— start of DOCUMENT SEGMENT —

Catholic Schools

Wanted and Needed for Today

Excerpts from a speech delivered Nov. 2 by Br. Bob Smith, O.F.M. Cap., director of Educational and Formational Ser vices for the Archdiocese of Milwaukee and president of Messmer Catholic Schools...

I got out of prison yesterday. I’m telling the truth. But I didn’t do anything. Once a month I do pastoral visits at a Wisconsin prison, and it’s probably one of, if not the most important things that I do in my ministry. I visit a young man there who has been at this prison for seven years. He made a serious mistake in his life, and I visit him to support him. This young man is probably smarter than most people in this auditorium, including me, but has a tenth grade education. He can quote the classics, he has a mind as sharp as anything I’ve ever seen, and I could bring him to any of your classes, and he would fit right in. What I did not know when he was at our school is that his mother was bipolar, had lupus, had a drug problem, that his father ran a crack house, that there was no electricity at the house, and so he went from neighbor to neighbor each evening in order to shower and get ready for school. What I didn’t know is that the crack kids would make sexual threats toward him, that he was beaten, and that before he was born, his father told his mother he didn’t want him, so he should be aborted. When I visit this young man, and it’s the reason I tell you it’s the most important thing that I do, he talks constantly about what has helped him to have hope and to look toward the day, whenever it will be, that he’s released.

— end of DOCUMENT SEGMENT —
— start of STORED ROWS —

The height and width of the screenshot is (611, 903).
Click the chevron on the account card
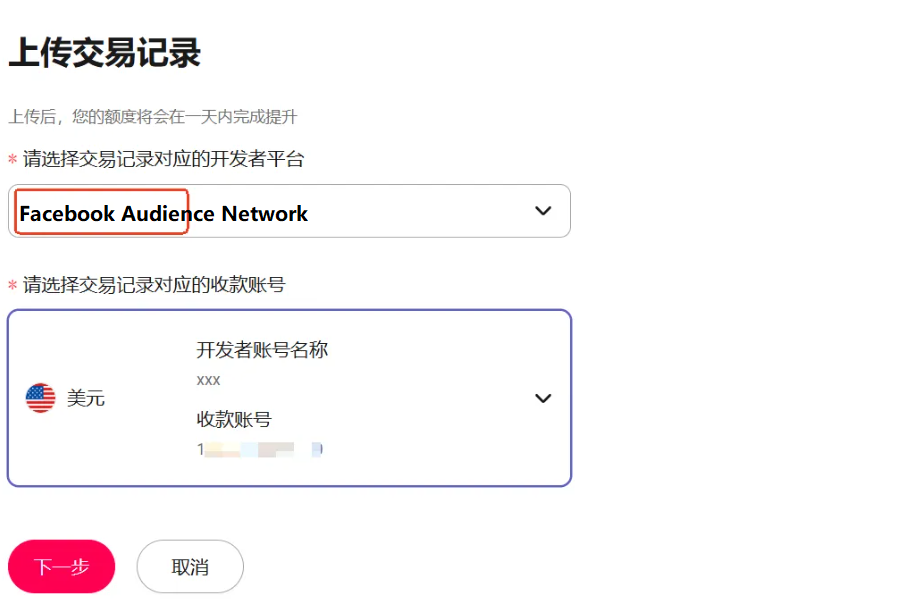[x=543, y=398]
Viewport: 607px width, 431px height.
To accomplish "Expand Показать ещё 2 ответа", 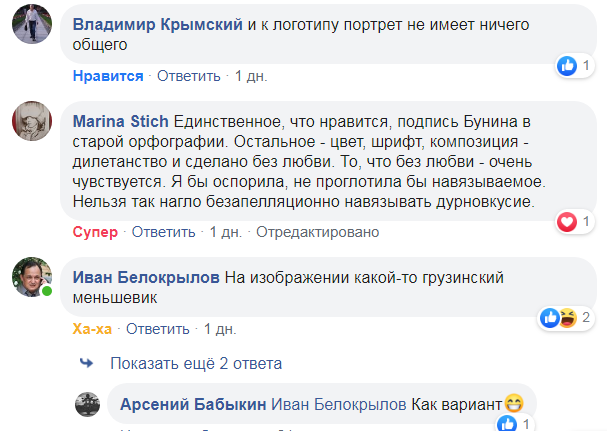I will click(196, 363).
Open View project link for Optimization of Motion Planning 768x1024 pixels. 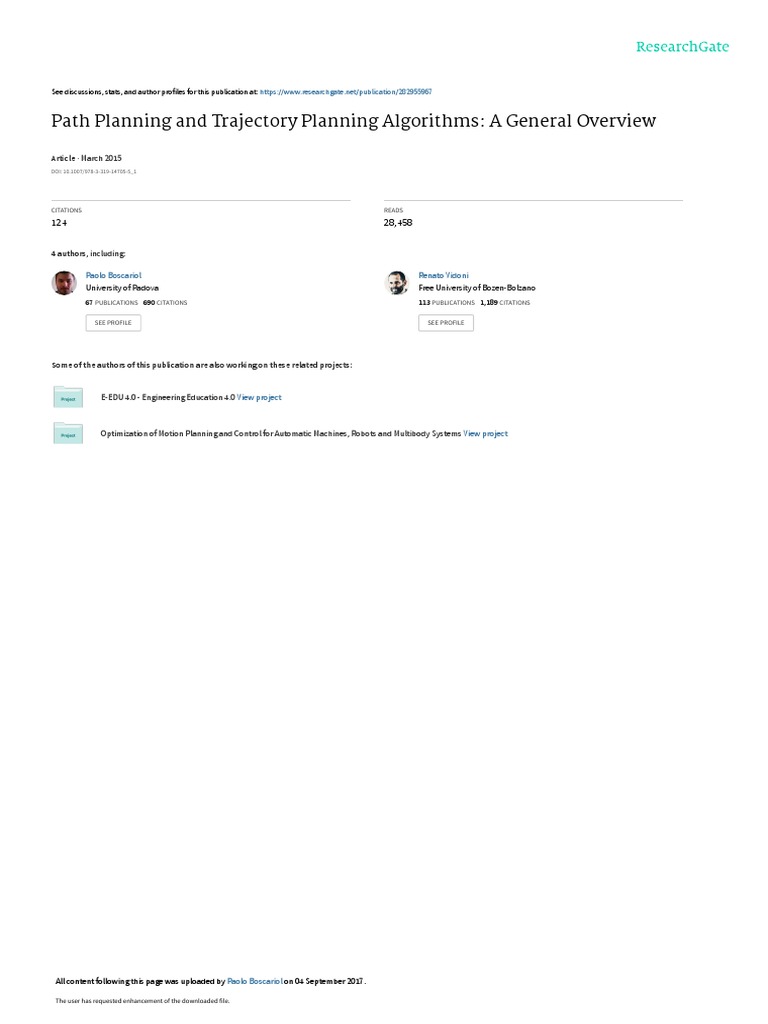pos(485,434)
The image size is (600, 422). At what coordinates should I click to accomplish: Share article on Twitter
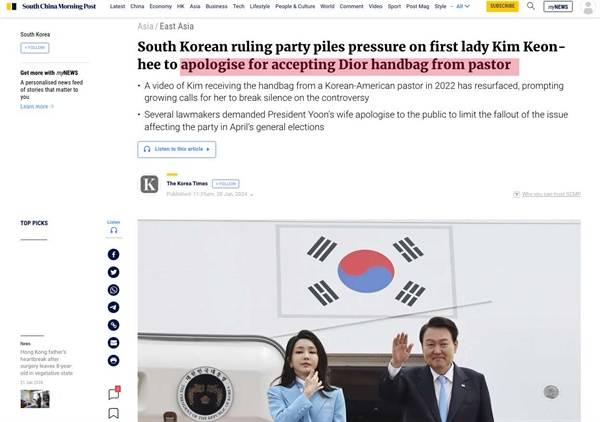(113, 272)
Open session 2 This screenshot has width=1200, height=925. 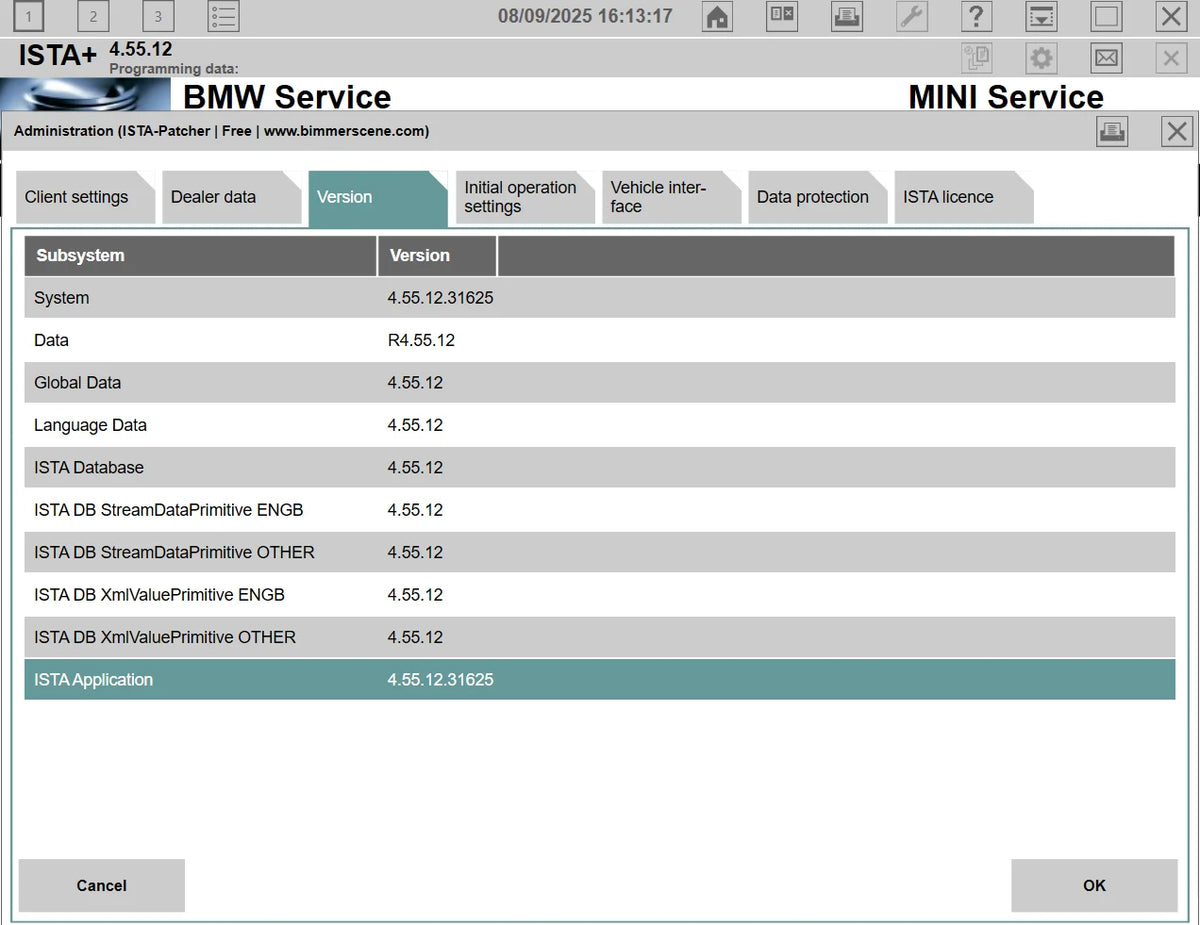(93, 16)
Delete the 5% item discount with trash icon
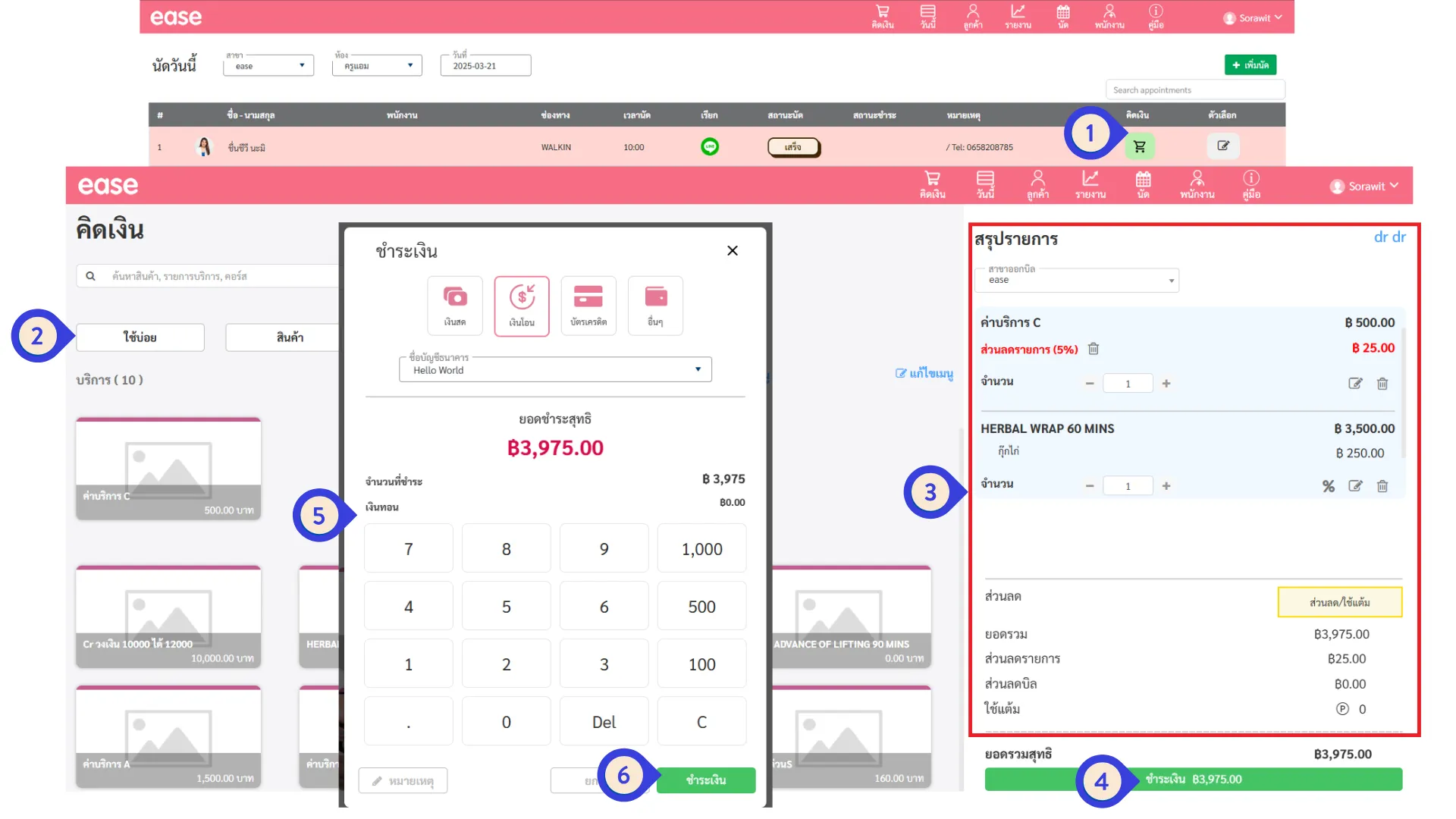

— end of STORED ROWS —

**DIRECTIVES**
1. According to the speech on Catholic schools, how long has the young man the speaker visits been at the prison?
2. Pick up the speech on Catholic schools where it stops, continuing after its last sentence.
The lines placed after the speech come from another source.

**EXERCISE RESULTS**
1. Seven years.

2.
The most important things in his life are his faith and his Catholic education. He talks about the nuns in elementary school, about the teachers in high school. He talks about what they taught him as he tutors 28 inmates at this prison. This young man translates Braille for the blind. He has had three specials on National Public Radio, because everyone says he’s the last person who needs to be in prison. Well, we can argue about the merits of whether he should be there or not. What we can’t argue about is what has helped him believe in a future, and that’s his Catholic education. …

If you want to know what the worst sin of holding people back is in this country, it is education. To give them an inferior education is to condemn them to failure. That’s what it is. And the most vulnerable are people who live in our central cities and barrios. And it doesn’t matter what city, which state — it’s the same. Who are the people who go to those areas? Generally, it’s the Catholic Church. They go to places where others are unwilling to go. In many instances, it’s simply a continuation of what happened 60, 70, 80 years ago, when the immigrants to this country were Irish, Polish, German, Italian. Today, they are Africans, Asians, Latinos — the people who need education the most.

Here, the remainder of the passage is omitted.